United States District Court, S.D. New York
Dec 13, 2023
No. 22-CR-276-LTS (S.D.N.Y. Dec. 13, 2023)

Opinion

22-CR-276-LTS

12-13-2023

UNITED STATES OF AMERICA v. GREGOIRE TOURNANT, Defendant.


MEMORANDUM OPINION AND ORDER

LAURA TAYLOR SWAIN, CHIEF UNITED STATES DISTRICT JUDGE

Before the Court is Defendant Gregoire Tournant's motion seeking: (1) a bill of particulars; (2) compelled production of alleged Brady material; (3) dismissal of the wire fraud object of the conspiracy charge; (4) dismissal of Count Three or Count Four of the above-captioned indictment (docket entry no. 2 (the “indictment”)); and (5) the striking of paragraphs 7 and 69 of the Indictment as surplusage. (See docket entry no. 98 (the “Motion”).) The Government opposes the Defendant's Motion in its entirety. The Court has reviewed thoroughly the parties' submissions and arguments, and, for the following reasons, the Motion is granted in part and denied in part.

Background

The following facts are drawn from the Indictment and the parties' submissions, and are undisputed unless characterized as allegations or otherwise noted. In May 2022, Mr. Tournant was indicted on a number of charges alleging that he engaged in a scheme to defraud investors while he was employed by Allianz Global Investors U.S. LLC (“AGI”), an indirect, wholly-owned subsidiary of Allianz SE (“Allianz”). (Indictment ¶ 1.) Mr. Tournant worked as a portfolio manager at AGI, overseeing a number of high-profile investment funds worth billions of dollars. (Id.) Most notably, Mr. Tournant oversaw the management of a group of funds known as the Structured Alpha Funds (the “Funds”), a series of private investment funds that employed bespoke investment strategies that were “marketed . . . as providing broad market exposure while maintaining specific risk protections to safeguard against losses in the event of a market crash.” (Id. ¶¶ 10-16.) Approximately a dozen individuals (including Mr. Tournant) worked on the Structured Alpha Funds. (Id. ¶ 10.) The Indictment alleges that Mr. Tournant, as Chief Investment Officer and co-lead Portfolio Manager of this Funds group, engaged in a scheme to deceive and defraud investors by essentially “understating the risk to which investors' asserts were exposed, and therefore how the returns they touted were actually generated.” (Id. ¶ 1, 14.) This scheme, which allegedly resulted in the initiation and retention of Fund investments that might not otherwise have been made or maintained, was allegedly carried out by Mr. Tournant (and other members of the group) in three ways: (1) by “overstat[ing] the level of independent oversight that AGI and its parent company Allianz were exercising over the Funds' strategy,” (2) by “misrepresent[ing] the hedging and other risk-mitigation strategies they were undertaking to protect investor funds,” and (3) by “fraudulently alter[ing] documents” that AGI provided to investors and failing to “disclose relevant risk information” to investors. (Id. ¶¶ 2-3.)

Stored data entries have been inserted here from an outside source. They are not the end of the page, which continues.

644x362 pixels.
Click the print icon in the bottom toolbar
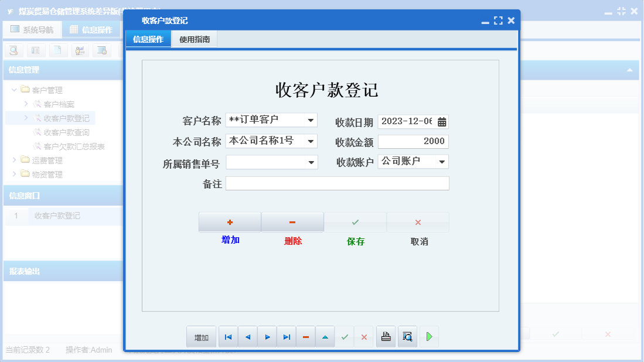point(386,336)
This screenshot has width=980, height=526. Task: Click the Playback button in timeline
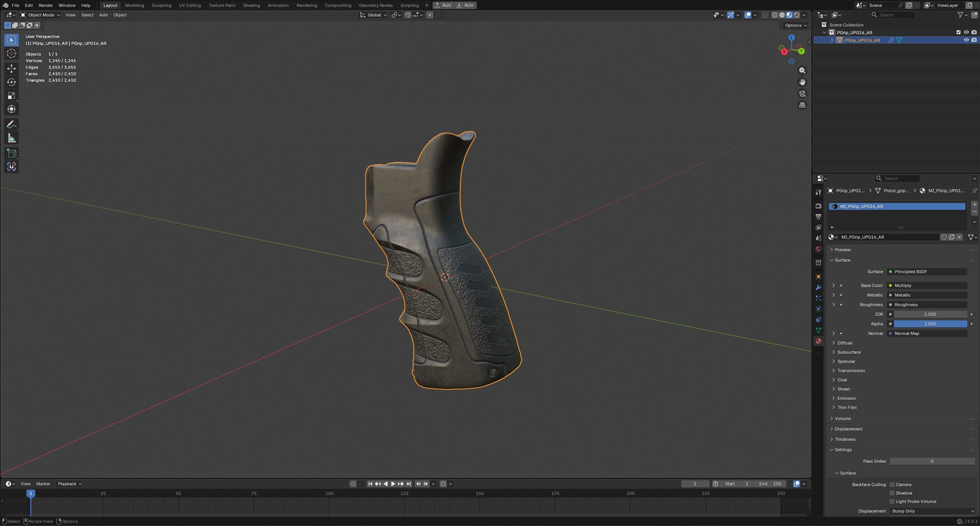pyautogui.click(x=69, y=484)
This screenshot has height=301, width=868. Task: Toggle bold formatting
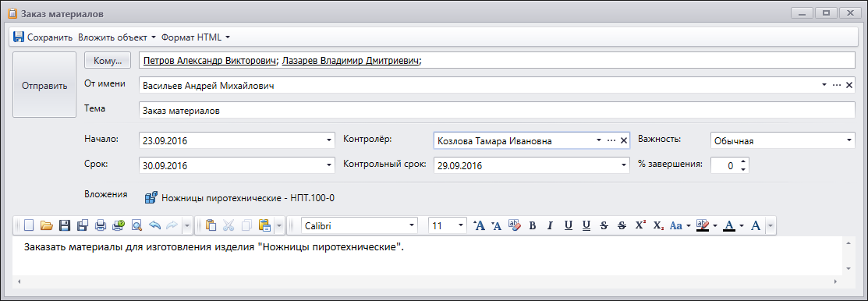click(x=533, y=225)
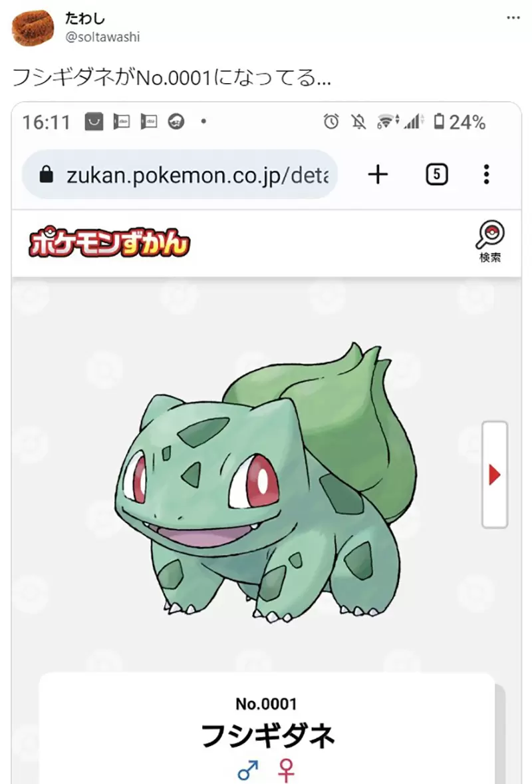
Task: Open the tab switcher showing 5 tabs
Action: pyautogui.click(x=437, y=174)
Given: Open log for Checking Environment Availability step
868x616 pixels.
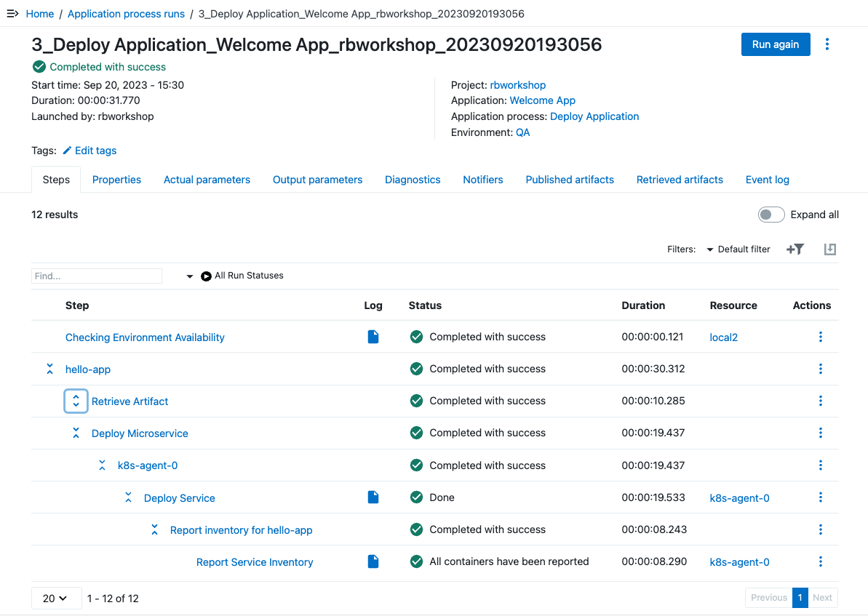Looking at the screenshot, I should (373, 337).
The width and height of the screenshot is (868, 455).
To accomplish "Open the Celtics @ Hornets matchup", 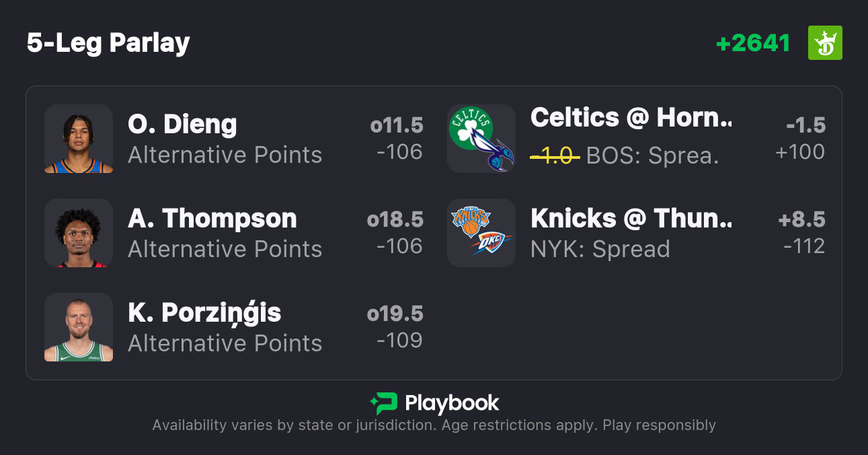I will click(631, 118).
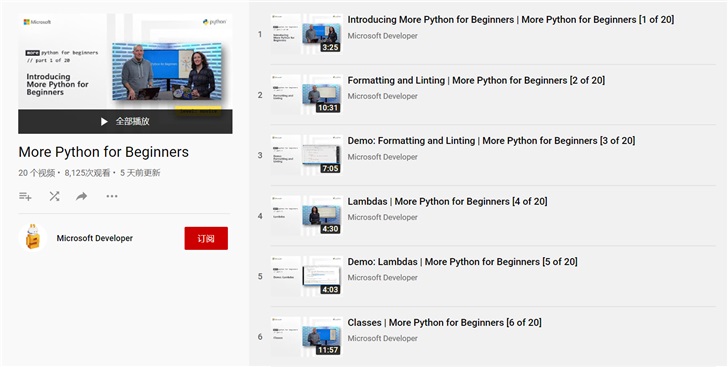Open thumbnail of video 3 with 7:05 duration

(x=306, y=155)
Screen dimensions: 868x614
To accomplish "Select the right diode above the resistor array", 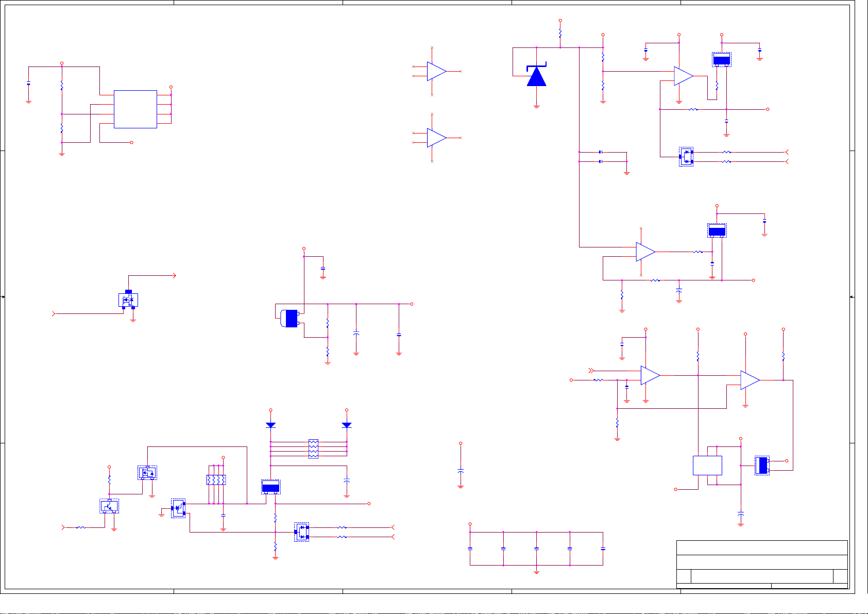I will [347, 425].
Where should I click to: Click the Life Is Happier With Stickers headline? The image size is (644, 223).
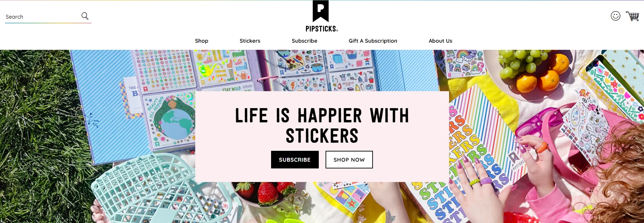pos(322,125)
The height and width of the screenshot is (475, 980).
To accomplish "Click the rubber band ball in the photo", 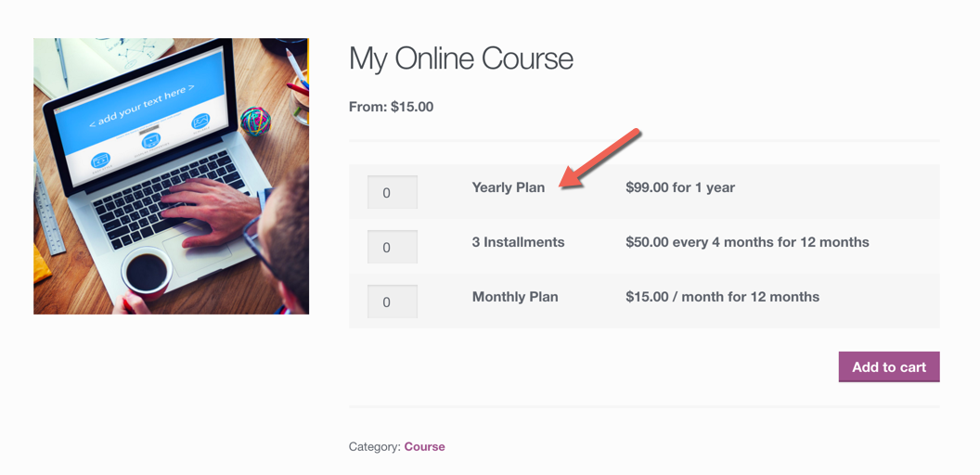I will [x=255, y=121].
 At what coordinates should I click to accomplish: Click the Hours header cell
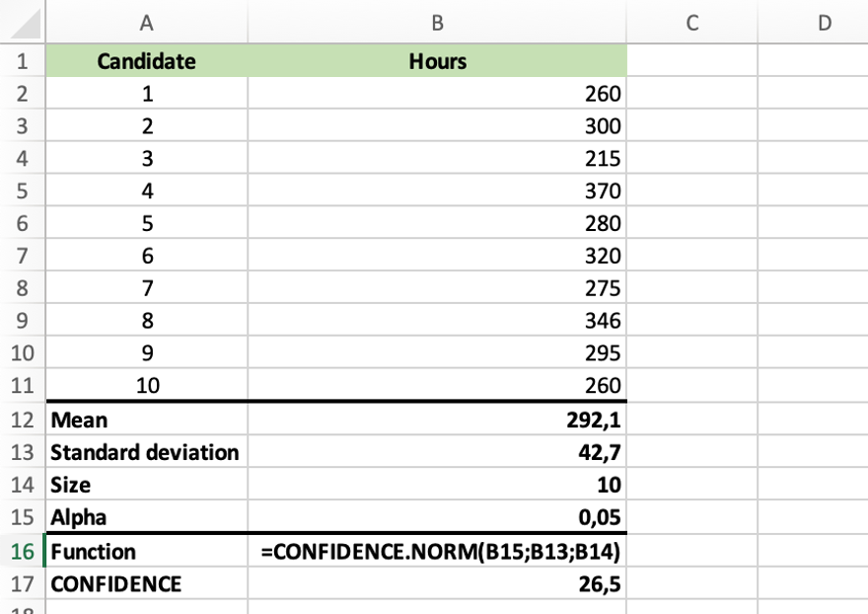pos(437,61)
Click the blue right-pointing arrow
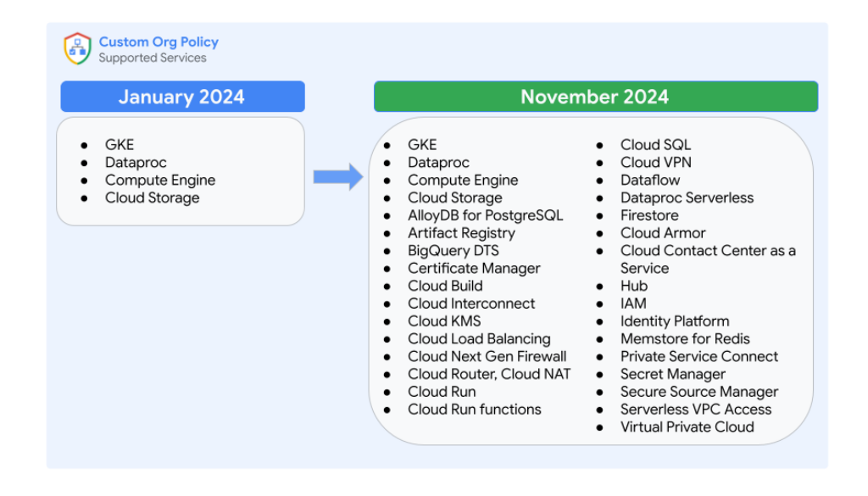 click(x=337, y=176)
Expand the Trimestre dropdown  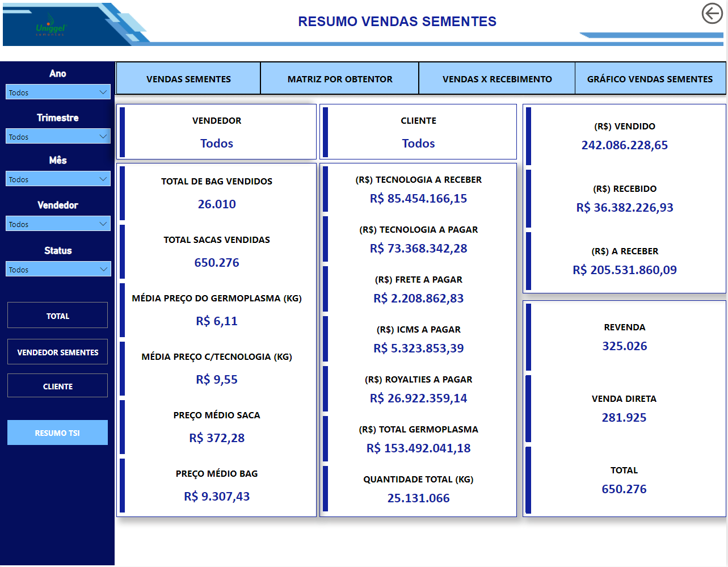[58, 136]
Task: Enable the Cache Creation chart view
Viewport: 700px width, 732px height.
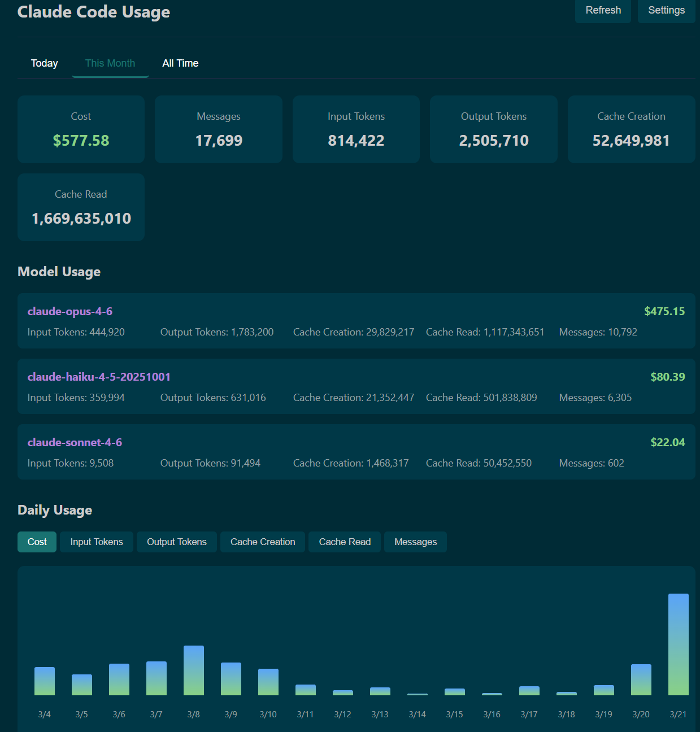Action: click(262, 542)
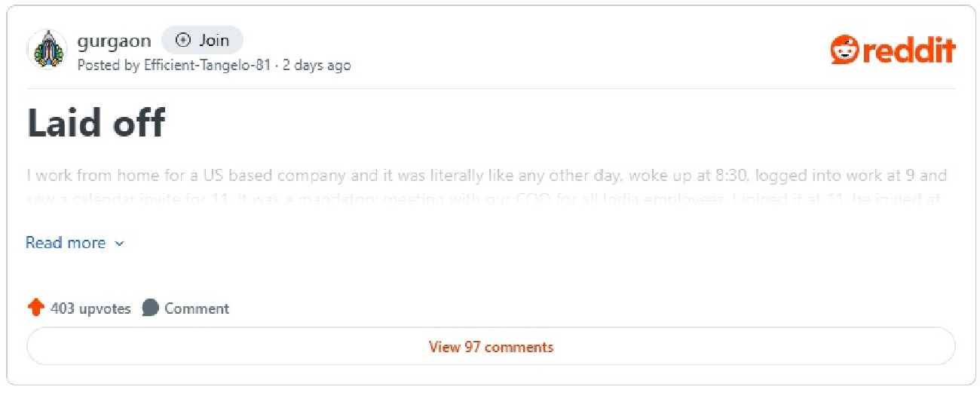Click the Read more chevron arrow

pos(119,244)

In March 2020, following the onset of the COVID-19 pandemic, the Funds lost more than $7 billion in market value, and were eventually shut down. (Indictment ¶ 7.) The Indictment alleges that Mr. Tournant personally benefited from the fraudulent scheme, earning over $60 million during the relevant time period. (Id.) During the summer of 2020, the United States Securities and Exchange Commission (“SEC”) began conducting an investigation into the circumstances surrounding the Funds' March 2020 losses. (Id. ¶¶ 8, 70.) In the weeks and months that followed, the Indictment alleges, Mr. Tournant “took steps to obstruct the SEC investigation,” repeatedly directing Stephen Bond-Nelson, a Portfolio Manager for the Funds, to lie to AGI lawyers, “knowing that such lies would be passed on to the SEC.” (Id. ¶¶ 8, 70.)

On May 16, 2022, a grand jury returned the Indictment against Mr. Tournant, charging him with five felony counts: conspiracy to commit securities fraud, investment adviser fraud, and wire fraud; securities fraud; two counts of investment adviser fraud; and conspiracy to obstruct justice. (See generally Indictment.) The Indictment was unsealed on May 17, 2022, and the SEC filed a civil complaint against Mr. Tournant on the same day. See SEC v. Tournant et al., 22-CV-4016-LLS (S.D.N.Y.). Also in May 2022, AGI was indicted for securities fraud and pleaded guilty. See United States v. Allianz Global Investors US, LLC, 22-CR-279-CM (S.D.N.Y.)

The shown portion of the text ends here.